Start of DOCUMENT EXTRACT

🤖 AI Summary
Scaling human team behavioral data for human-AI collaborative decision-making remains challenging due to the difficulty of collecting diverse, high-quality human interaction traces. Method: This paper introduces the first algorithmic prompt-generation framework that integrates Quality-Diversity (QD) optimization with large language model (LLM) agents—requiring neither handcrafted prompts nor large-scale user studies. It automatically discovers prompt strategies that elicit multidimensional, human-like communication and coordination behaviors from LLMs in multi-step collaborative settings, synthesizing a broad spectrum of team behavioral patterns. Contribution/Results: Evaluated in a 54-participant user study, the generated behaviors accurately reproduce key human collaboration trends and uncover novel coordination patterns otherwise obscured by data sparsity. The approach significantly outperforms baseline methods in both behavioral diversity and fidelity to human behavior.

End of DOCUMENT EXTRACT
Start of DATASET EXCERPTS

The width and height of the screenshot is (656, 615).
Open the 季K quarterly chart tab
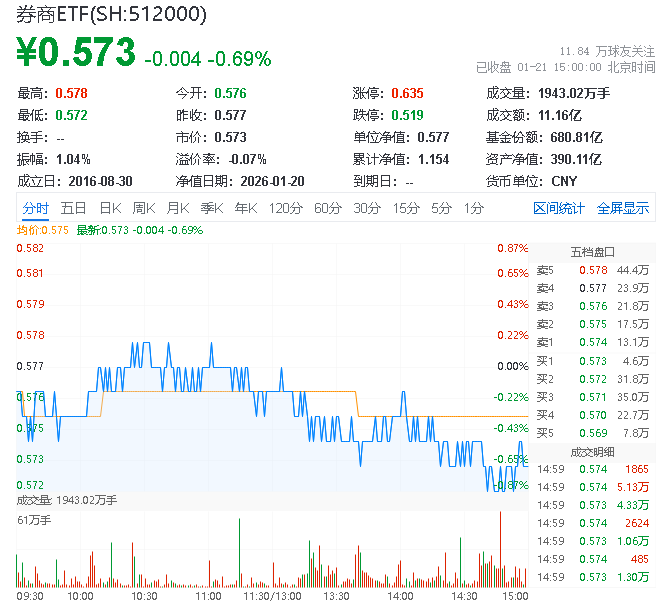[x=211, y=208]
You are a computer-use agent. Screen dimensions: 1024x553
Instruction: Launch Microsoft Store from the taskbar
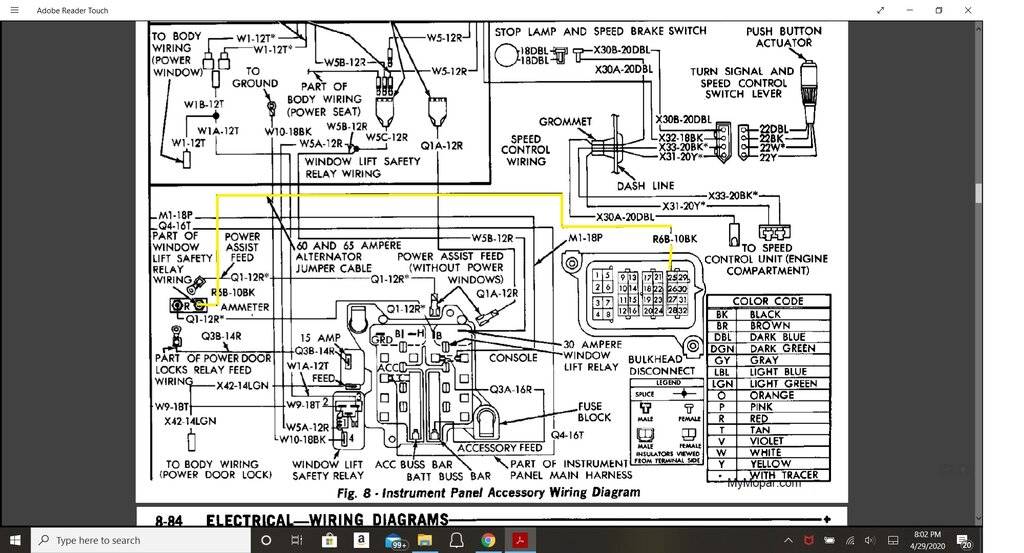tap(329, 540)
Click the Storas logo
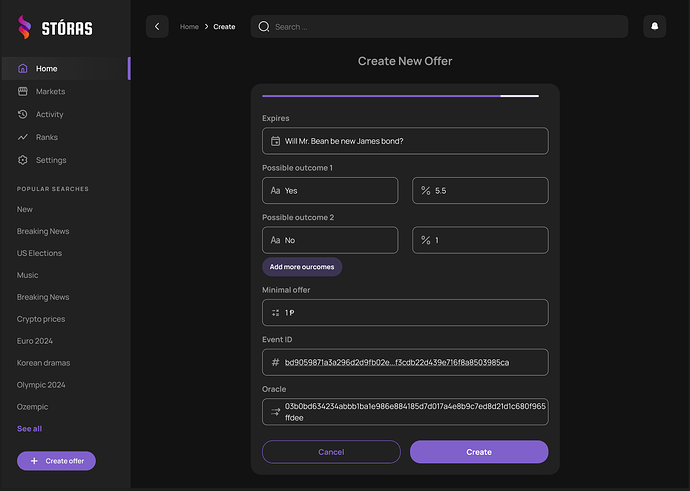 (x=57, y=27)
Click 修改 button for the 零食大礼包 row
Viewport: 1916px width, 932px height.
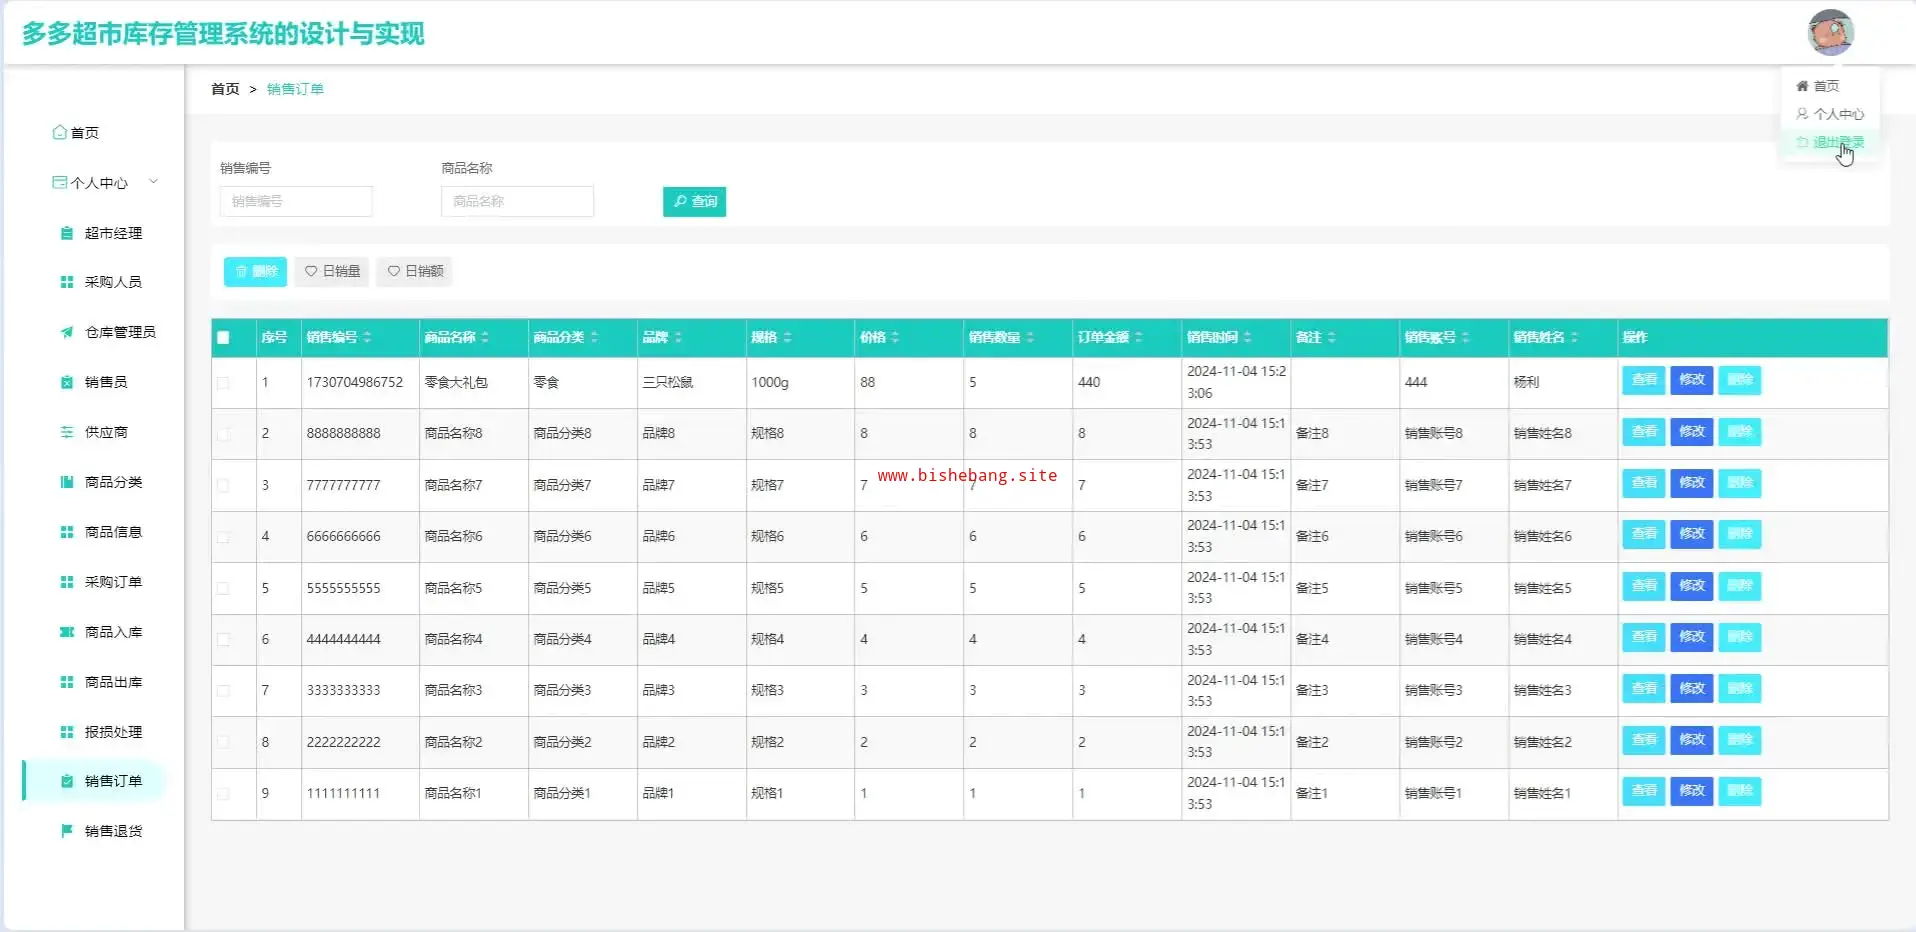click(1691, 380)
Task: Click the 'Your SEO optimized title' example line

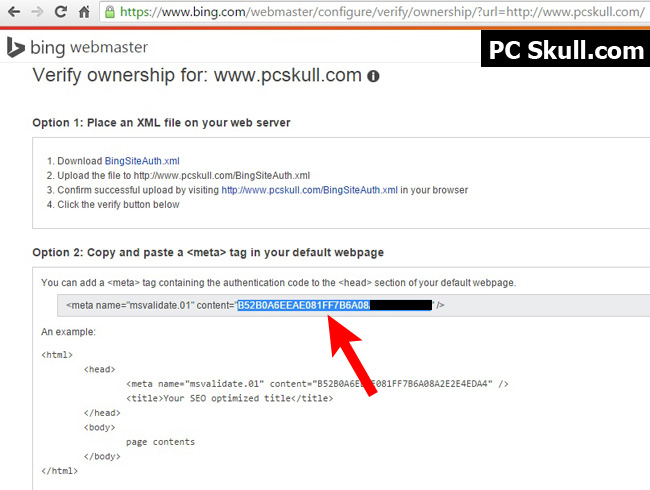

End of DATASET EXCERPTS

DIRECTIONS FOR THIS TASK:
List every heading or section label that appears in the paper summary. The entries are separate material and are not part of the paper summary.

EXERCISE RESPONSE:
AI Summary
Method
Contribution/Results